Folklore and fairy-tales always mention that wild animals do not hurt the young ones of any species. But that theory has not exactly been tested out in the real world, and there have been cases where babies were reportedly killed by man-eating lions or tigers. But that’s what makes Tippi Degre’s story that more special. Now 23 years old, Tippi is the only child of French wildlife photographer parents, Alain Degre and Sylvie Robert. Her parents’profession and their work in Africa made the young girl’s childhood unique, giving her the opportunity to interact with wild animals in incredible ways. She was named after actress Tippi Hedren, who is said to have kept fully-grown lions as pets in her home, and little Tippi was no different from her namesake, demonstrating early on the ability to form unusual bonds with the creatures of the wild.
According to Tippi’s mother Sylvia, “It was magical to be able to be free in this nature with this child. She was a very lucky little girl – she was born and raised until the age of 10 totally in the wild. It was just the three of us living in the wild with the animals and not too many humans. She was in the mindset of these animals. She believed the animals were her size and her friends. She was using her imagination to live in these different conditions.” Indeed she was, and it is so endearing to look at pictures of little Tippi with the animals. She doesn’t look very different from Mowgli with her unruly mop of hair, dressed in underwear, and sporting a slightly protruding belly. She looks completely at ease in the animal world. One of the cutest pictures is of her hugging a bullfrog like a normal 6-year-old might hug a teddy bear. It’s a different matter that she seems to have the frog in a death grip and the poor creature looks quite uncomfortable. In other pictures, Tippi can be seen sitting on elephants, kissing reptiles, standing on one foot on top of a crocodile, having her hand licked by a cheetah, and proudly tossing her head as she rides an ostrich. Her childhood friends were a rather motley crow – a leopard named J&B, an elephant, crocodiles, lion cubs, giraffes, meerkats, an ostrich, a mongoose, a cheetah, a snake, a zebra, a few chameleons and some giant bullfrogs.

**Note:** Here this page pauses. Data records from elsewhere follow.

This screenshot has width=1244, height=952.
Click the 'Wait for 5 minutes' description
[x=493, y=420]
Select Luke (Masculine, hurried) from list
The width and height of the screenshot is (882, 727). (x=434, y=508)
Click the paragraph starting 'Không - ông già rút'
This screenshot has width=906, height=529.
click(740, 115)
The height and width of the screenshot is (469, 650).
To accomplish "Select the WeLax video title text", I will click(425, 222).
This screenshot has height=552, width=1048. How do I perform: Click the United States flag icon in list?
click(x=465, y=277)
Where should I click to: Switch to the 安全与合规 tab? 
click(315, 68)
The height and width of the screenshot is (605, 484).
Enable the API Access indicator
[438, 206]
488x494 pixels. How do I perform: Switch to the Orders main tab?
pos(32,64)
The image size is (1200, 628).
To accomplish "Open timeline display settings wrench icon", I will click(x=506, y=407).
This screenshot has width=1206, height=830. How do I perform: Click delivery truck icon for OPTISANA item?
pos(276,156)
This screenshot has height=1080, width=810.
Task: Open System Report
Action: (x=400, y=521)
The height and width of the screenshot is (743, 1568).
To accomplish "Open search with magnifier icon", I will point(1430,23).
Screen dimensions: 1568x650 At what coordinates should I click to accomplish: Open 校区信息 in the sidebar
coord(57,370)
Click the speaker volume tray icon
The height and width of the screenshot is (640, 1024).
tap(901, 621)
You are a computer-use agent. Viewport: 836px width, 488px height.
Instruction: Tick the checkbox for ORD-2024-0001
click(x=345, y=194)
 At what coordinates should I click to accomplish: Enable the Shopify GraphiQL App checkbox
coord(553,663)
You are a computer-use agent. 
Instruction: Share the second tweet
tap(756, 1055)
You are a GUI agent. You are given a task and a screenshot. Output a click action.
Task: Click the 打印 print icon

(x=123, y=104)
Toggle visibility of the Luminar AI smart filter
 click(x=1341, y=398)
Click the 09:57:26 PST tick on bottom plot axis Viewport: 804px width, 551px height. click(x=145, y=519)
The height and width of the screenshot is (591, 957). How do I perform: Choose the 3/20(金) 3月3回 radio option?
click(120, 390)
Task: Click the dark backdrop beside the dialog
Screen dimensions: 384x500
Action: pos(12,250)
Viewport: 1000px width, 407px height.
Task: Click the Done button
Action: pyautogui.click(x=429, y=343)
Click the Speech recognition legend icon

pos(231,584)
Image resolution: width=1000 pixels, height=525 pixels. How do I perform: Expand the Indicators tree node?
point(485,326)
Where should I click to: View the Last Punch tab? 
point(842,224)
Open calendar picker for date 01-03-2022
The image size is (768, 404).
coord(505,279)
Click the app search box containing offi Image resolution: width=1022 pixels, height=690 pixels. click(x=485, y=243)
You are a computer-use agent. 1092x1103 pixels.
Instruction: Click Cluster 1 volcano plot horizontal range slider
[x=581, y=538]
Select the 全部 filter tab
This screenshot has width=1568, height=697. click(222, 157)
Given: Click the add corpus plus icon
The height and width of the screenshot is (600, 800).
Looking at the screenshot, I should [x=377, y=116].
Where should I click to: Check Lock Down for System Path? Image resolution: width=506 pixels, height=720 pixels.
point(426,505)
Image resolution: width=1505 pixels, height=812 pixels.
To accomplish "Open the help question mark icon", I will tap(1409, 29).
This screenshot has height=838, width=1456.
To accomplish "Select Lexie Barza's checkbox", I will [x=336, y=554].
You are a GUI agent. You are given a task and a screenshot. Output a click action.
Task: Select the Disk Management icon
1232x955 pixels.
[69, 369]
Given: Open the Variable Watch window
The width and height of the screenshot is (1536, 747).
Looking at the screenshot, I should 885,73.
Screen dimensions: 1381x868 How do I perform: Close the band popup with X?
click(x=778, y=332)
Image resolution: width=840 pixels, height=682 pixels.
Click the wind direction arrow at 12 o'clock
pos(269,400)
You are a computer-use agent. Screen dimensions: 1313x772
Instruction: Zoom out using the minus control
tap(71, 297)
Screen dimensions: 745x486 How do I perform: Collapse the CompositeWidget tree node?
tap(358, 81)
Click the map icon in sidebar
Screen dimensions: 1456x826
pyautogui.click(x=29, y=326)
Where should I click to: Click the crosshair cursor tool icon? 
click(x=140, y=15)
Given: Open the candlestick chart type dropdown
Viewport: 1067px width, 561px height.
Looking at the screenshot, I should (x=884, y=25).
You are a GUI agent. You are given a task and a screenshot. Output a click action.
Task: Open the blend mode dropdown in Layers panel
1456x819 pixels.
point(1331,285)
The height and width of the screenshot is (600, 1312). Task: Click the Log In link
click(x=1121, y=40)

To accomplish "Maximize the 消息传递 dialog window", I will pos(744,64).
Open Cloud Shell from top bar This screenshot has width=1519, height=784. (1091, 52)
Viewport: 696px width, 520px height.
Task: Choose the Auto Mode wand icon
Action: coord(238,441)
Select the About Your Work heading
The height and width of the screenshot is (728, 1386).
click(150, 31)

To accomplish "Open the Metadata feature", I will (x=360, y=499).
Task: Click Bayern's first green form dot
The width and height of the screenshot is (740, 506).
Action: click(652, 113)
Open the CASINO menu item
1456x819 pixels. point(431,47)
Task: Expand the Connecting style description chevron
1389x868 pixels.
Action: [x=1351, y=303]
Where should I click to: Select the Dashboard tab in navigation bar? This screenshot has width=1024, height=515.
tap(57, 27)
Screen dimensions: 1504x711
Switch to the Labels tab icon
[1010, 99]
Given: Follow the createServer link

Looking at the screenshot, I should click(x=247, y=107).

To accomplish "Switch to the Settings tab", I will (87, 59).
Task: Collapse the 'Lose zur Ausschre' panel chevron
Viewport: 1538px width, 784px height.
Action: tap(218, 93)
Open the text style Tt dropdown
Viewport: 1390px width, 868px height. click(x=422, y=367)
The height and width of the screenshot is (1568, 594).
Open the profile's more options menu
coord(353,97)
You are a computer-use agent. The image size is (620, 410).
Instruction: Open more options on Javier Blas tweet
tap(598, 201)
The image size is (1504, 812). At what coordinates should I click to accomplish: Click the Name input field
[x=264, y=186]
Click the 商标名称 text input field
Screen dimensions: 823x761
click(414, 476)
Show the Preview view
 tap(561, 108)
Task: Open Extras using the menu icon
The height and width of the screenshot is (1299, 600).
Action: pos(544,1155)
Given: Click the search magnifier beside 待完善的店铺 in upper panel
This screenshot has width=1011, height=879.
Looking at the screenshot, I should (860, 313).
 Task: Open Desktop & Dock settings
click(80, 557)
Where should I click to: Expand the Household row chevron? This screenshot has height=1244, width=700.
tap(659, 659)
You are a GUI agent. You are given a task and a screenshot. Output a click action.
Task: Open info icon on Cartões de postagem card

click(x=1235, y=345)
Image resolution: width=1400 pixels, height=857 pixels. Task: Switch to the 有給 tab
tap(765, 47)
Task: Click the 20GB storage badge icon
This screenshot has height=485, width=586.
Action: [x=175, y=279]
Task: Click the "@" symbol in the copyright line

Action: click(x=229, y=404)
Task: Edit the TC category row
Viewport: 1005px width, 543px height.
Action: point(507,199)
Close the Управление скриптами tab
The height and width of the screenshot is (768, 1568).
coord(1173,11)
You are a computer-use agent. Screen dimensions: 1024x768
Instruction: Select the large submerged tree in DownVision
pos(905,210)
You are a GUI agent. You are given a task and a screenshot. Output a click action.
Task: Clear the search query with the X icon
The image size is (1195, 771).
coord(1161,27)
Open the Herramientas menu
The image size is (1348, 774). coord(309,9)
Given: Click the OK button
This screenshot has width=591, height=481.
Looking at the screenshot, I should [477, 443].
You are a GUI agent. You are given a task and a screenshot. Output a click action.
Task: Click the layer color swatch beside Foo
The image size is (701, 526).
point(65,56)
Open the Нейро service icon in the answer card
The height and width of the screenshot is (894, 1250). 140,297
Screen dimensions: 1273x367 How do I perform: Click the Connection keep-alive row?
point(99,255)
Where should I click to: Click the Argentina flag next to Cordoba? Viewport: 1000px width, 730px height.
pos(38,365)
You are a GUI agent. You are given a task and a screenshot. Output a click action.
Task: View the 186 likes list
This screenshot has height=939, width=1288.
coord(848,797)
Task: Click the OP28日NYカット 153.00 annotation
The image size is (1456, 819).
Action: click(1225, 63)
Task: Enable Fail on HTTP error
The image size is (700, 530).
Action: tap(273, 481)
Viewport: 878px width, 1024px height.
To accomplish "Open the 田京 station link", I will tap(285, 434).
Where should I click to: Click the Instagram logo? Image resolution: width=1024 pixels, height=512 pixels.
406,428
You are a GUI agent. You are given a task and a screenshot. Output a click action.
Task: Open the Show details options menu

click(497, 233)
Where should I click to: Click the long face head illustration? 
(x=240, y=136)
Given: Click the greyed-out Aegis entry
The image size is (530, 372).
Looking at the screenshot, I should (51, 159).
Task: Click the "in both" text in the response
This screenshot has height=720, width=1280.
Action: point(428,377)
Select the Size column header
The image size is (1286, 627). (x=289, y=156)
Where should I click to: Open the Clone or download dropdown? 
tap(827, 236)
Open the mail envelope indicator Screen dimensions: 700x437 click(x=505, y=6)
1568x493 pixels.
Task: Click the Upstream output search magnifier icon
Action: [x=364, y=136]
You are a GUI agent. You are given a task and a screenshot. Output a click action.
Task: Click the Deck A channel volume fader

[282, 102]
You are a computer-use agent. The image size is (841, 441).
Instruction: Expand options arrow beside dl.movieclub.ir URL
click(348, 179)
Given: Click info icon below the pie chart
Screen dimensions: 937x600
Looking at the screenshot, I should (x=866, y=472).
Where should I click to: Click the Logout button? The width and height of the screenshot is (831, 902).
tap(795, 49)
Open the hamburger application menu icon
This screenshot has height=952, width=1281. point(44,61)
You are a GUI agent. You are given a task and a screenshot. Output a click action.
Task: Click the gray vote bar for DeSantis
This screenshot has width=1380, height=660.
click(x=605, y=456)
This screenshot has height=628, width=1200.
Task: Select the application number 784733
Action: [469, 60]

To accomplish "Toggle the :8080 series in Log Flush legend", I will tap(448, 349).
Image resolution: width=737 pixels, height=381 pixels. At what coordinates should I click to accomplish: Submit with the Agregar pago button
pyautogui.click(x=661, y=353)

It’s very surprising that animals otherwise considered extremely dangerous were able to accept little Tippi and include her as one of their own. Her parents say they used to be very gentle with her always making sure they didn’t hurt her. Especially Linda the ostrich, who was supposedly so afraid of hurting the girl that Tippi’s parents rarely got a chance to capture them riding together. Linda wouldn’t move at all with Tippi sitting on her, afraid she might cause the child to fall. About her daughter’s relationship with Abu the elephant, mother Sylvie says: “She had no fear. She did not realize she was not the same size as Abu. She would look into his eyes and speak to him.” But it’s not just the animals that Tippi got along with so well. Growing up among the native tribes people of Namibia, she was taken under their wing and taught all sorts of survival techniques of the wild. She could speak their language, hunt and knew how to feed herself with roots and berries.
Tippi lived in the wild for the first 10 years of her life, after which her parents took her back to their home country, France. She was sent to a French state school, and was a local celebrity. But things did not go very well for her in the city; she did not take too well to civilized life, as her parents had hoped. School was difficult since she had almost nothing in common with the other children in Paris. She went to school for only two years, after which her parents took to homeschooling her. But her upbringing ensured that she has remained a unique human being for life. The 23-year old went on to study cinema, supervised the well-being and treatment of tigers for a popular international game show in France, and wrote a book called Tippi of Africa, which became a bestseller. Very little is known about her life today. Last we heard she wanted to get a Namibian passport because she always believed she was African. Rumor has it she may have gone back to Africa to resume her friendship with the wild.
Tippi’s story and her pictures are so profound that you’d want to keep looking at them forever . Who wouldn’t want to have had such an amazing childhood?